Notre monde fourmille de coïncidences qui peuvent être frappantes. Carl Gustav Jung a défini la synchronicité comme « une coïncidence temporelle de deux ou plusieurs événements sans lien causal entre eux et possédant un sens identique ou analogue ». C'est, en grande partie, grâce à ses expériences personnelles que Carl Gustav Jung élabora la théorie de la synchronicité avec le physicien Wolfgang Pauli, père du "Principe d'Exclusion ", l'un des concepts-clés de la physique moderne. Il disait :
« Nous pouvons penser que nous suivons notre propre chemin et ne jamais découvrir que nous sommes, en grande partie, des acteurs sur la scène du théâtre de la vie. Il existe des facteurs qui, bien que nous ne les connaissons pas, influencent notre vie, particulièrement lorsqu'ils restent inconscients. J'ai souvent rencontré les phénomènes en question, et j'ai pu me convaincre de l'importance de ces expériences. Dans la plupart des cas, ce sont des choses dont on ne parle pas de peur de les exposer à des ricanements sans réflexion. J'ai été étonné de constater combien de gens ont eu des expériences de ce genre, et avec quelles précautions le secret en est gardé ».

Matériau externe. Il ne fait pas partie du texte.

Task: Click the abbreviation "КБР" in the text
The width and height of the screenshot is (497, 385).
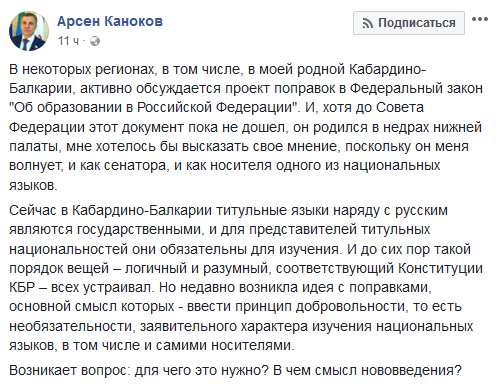Action: click(x=22, y=287)
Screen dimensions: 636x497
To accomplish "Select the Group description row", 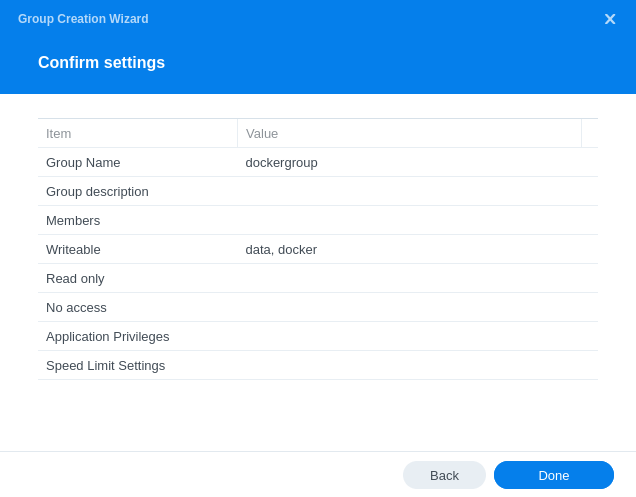I will pos(318,191).
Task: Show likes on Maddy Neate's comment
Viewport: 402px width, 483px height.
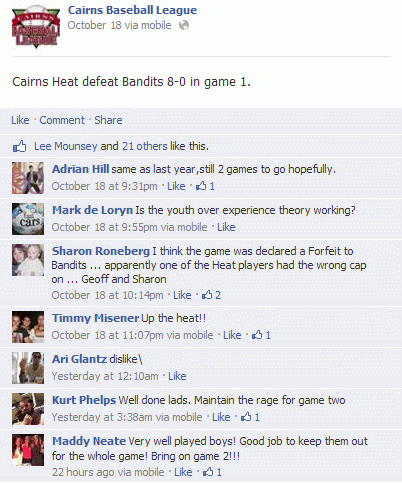Action: pyautogui.click(x=212, y=472)
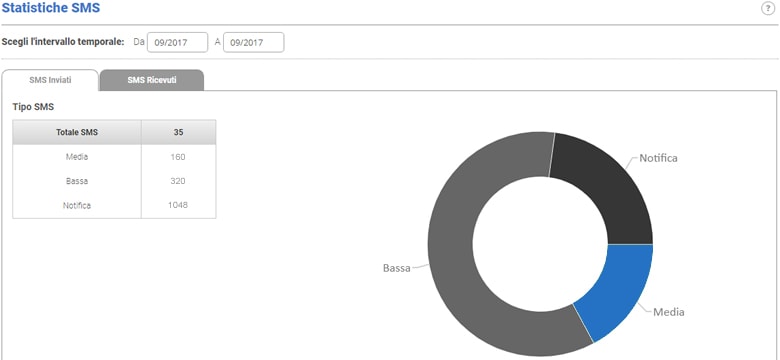Viewport: 780px width, 360px height.
Task: Select the Bassa row in table
Action: pyautogui.click(x=114, y=181)
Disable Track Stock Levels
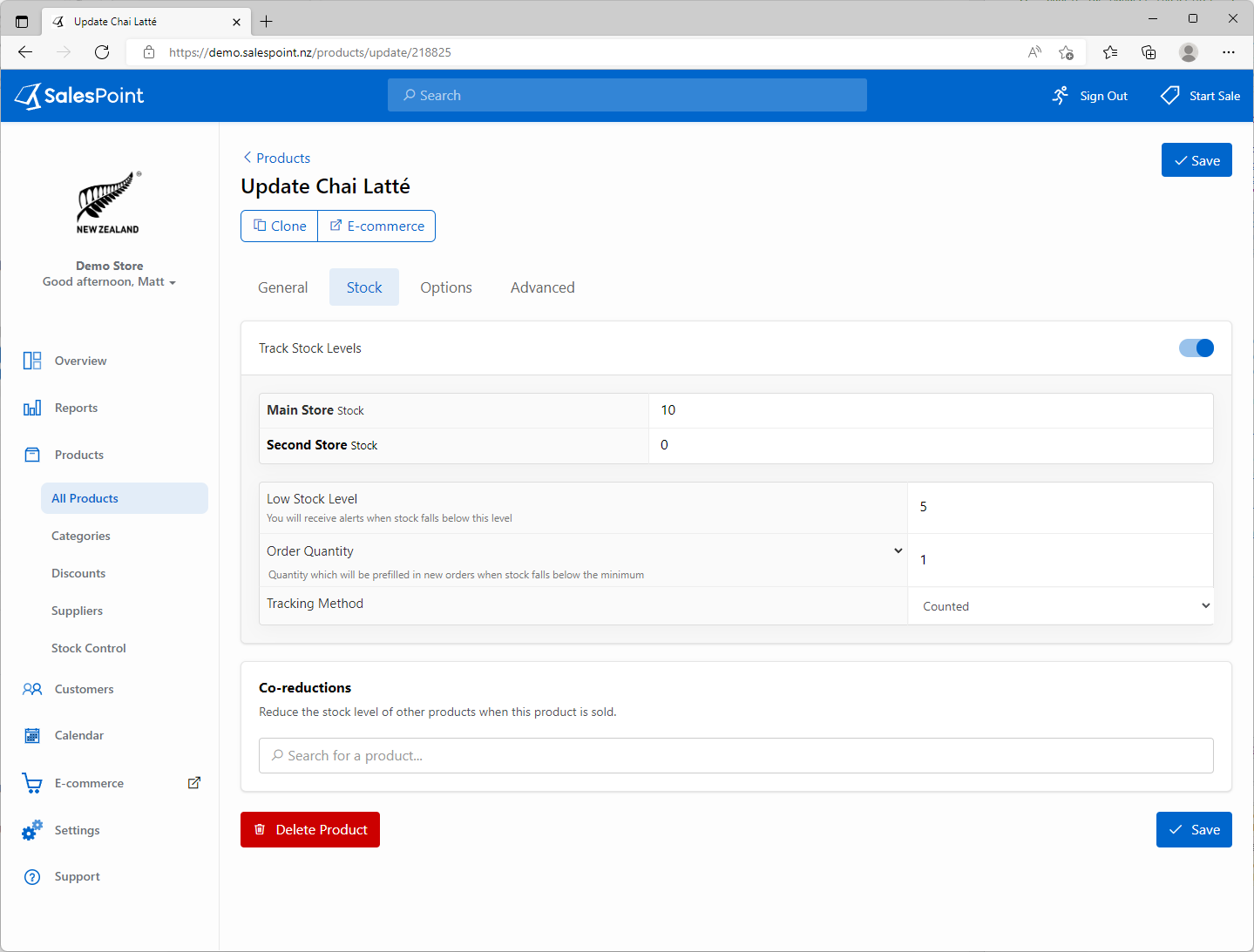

Consciente que c’est l’observateur qui confère une valeur à la synchronicité, j’approfondis quand même cette piste dont voici le cheminement :
Cet HP est un lieu où on enferme ses parents. Pourrait-il y avoir une porte ou une fenêtre pour créer un lien entre le dedans et le dehors, un émetteur et un récepteur, un aller et un retour ?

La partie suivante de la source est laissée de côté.